◆ **EXERCISE DIRECTIONS**: Each line of the records below that holds "Open" should be copied out.

◆ **INFORMATION**:
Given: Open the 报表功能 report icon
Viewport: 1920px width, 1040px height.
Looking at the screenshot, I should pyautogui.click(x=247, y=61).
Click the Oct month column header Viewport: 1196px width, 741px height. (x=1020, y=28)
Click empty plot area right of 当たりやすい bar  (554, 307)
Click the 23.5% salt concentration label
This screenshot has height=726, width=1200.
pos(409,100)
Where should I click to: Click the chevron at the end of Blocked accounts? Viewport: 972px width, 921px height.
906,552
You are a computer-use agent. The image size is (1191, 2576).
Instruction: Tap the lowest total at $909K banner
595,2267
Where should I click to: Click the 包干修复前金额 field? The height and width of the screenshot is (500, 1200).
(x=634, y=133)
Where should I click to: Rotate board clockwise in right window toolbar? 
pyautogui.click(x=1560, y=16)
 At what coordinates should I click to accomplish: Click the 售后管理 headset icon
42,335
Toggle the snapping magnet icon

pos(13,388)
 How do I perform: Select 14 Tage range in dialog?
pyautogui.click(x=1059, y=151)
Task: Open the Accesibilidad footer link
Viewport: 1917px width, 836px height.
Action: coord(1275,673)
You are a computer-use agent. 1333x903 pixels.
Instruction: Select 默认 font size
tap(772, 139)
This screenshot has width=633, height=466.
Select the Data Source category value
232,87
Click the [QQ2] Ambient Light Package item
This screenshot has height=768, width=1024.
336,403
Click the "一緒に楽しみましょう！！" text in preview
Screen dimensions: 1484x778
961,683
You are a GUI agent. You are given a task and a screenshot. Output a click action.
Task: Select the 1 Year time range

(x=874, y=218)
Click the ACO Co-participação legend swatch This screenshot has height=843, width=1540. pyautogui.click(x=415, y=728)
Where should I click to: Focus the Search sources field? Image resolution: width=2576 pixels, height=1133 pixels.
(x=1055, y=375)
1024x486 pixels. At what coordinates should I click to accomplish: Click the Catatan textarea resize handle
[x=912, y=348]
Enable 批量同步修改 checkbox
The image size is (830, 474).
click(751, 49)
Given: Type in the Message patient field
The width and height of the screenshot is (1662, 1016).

◆ **SOLVED PROBLEM**:
Given: Open the 报表功能 report icon
Task: Open the Accesibilidad footer link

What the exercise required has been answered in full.